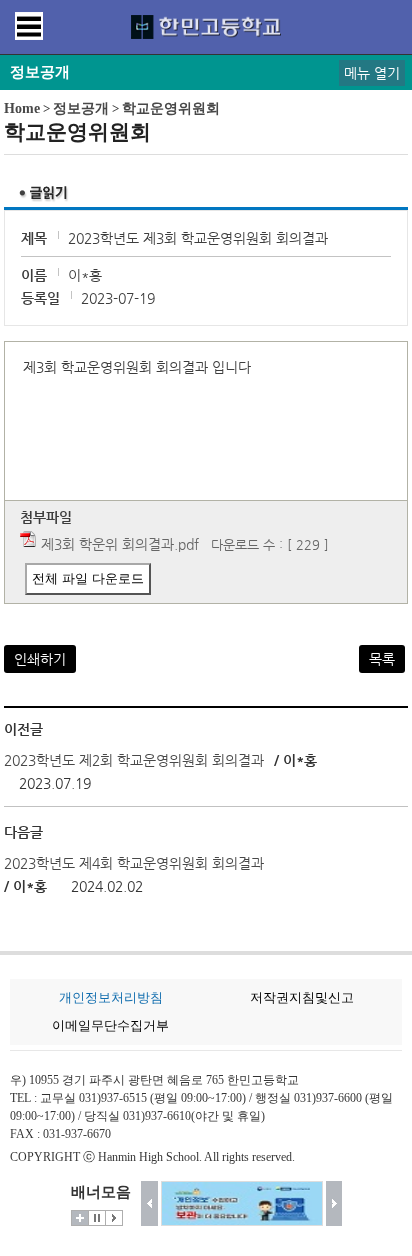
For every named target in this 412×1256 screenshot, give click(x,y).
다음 (334, 1203)
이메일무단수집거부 (110, 1025)
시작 (114, 1218)
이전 (149, 1203)
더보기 (80, 1218)
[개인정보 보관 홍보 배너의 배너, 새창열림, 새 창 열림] (242, 1203)
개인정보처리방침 (111, 997)
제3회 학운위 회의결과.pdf (120, 544)
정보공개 (81, 108)
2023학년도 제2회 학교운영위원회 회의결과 (136, 760)
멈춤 (97, 1218)
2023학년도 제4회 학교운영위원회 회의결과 (134, 863)
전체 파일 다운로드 (88, 578)
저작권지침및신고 (302, 997)
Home (22, 108)
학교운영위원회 (171, 108)
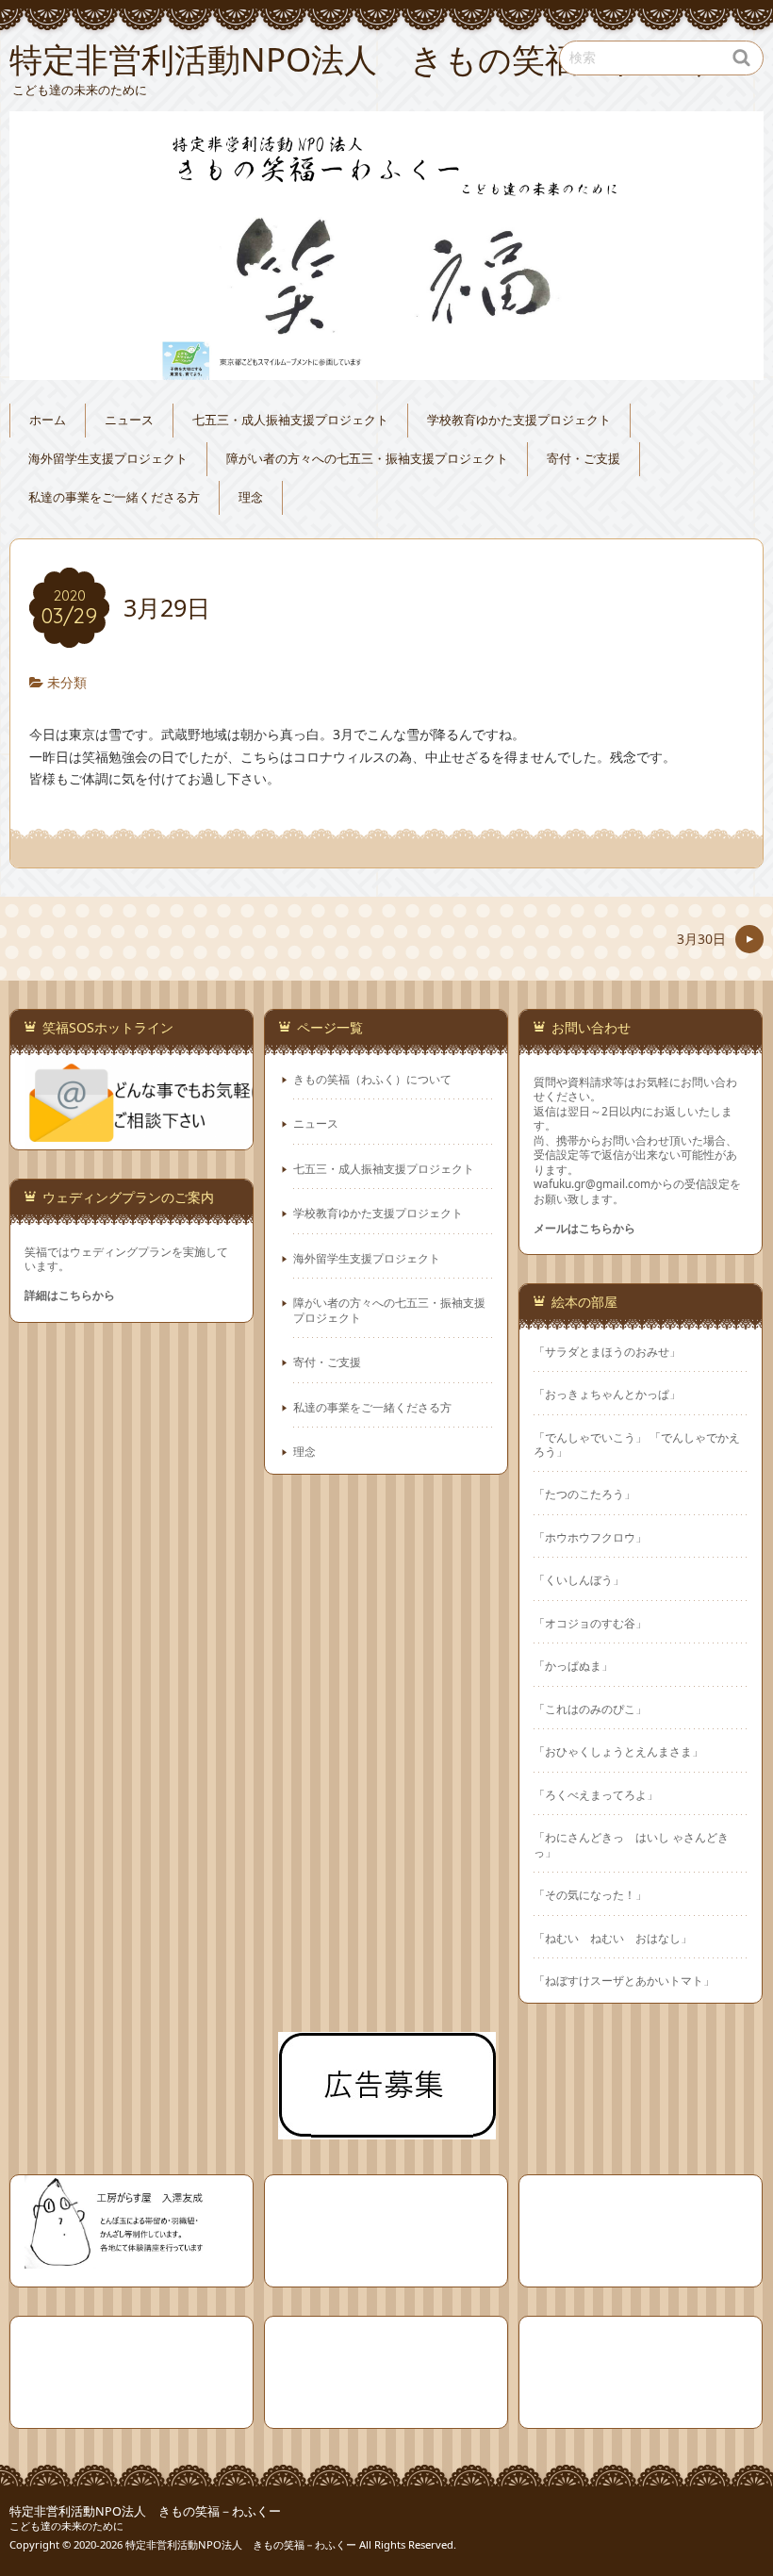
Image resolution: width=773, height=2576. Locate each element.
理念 (250, 497)
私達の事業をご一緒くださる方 (114, 497)
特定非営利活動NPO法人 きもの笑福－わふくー (145, 2511)
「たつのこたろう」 (584, 1494)
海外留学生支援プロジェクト (108, 459)
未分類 (67, 682)
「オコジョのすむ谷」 (590, 1623)
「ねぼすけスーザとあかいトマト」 (624, 1980)
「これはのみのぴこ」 (590, 1709)
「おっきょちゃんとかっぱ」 (607, 1394)
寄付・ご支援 (583, 459)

▶ Work to complete: The data above is to be printed exactly, all of it, except for the pictures.

▶ Response to the exercise:
For every named target in this 412×1256 screenshot, give click(x,y).
다음 (334, 1203)
이메일무단수집거부 (110, 1025)
시작 (114, 1218)
이전 (149, 1203)
더보기 (80, 1218)
[개인정보 보관 홍보 배너의 배너, 새창열림, 새 창 열림] (242, 1203)
개인정보처리방침 (111, 997)
제3회 학운위 회의결과.pdf (120, 544)
정보공개 (81, 108)
2023학년도 제2회 학교운영위원회 회의결과 (136, 760)
멈춤 (97, 1218)
2023학년도 제4회 학교운영위원회 회의결과 (134, 863)
전체 파일 다운로드 (88, 578)
저작권지침및신고 (302, 997)
Home (22, 108)
학교운영위원회 (171, 108)
Image resolution: width=773, height=2576. Locate each element.
理念 (250, 497)
私達の事業をご一緒くださる方 (114, 497)
特定非営利活動NPO法人 きもの笑福－わふくー (145, 2511)
「たつのこたろう」 (584, 1494)
海外留学生支援プロジェクト (108, 459)
未分類 (67, 682)
「オコジョのすむ谷」 (590, 1623)
「ねぼすけスーザとあかいトマト」 (624, 1980)
「これはのみのぴこ」 (590, 1709)
「おっきょちゃんとかっぱ」 (607, 1394)
寄付・ご支援 (583, 459)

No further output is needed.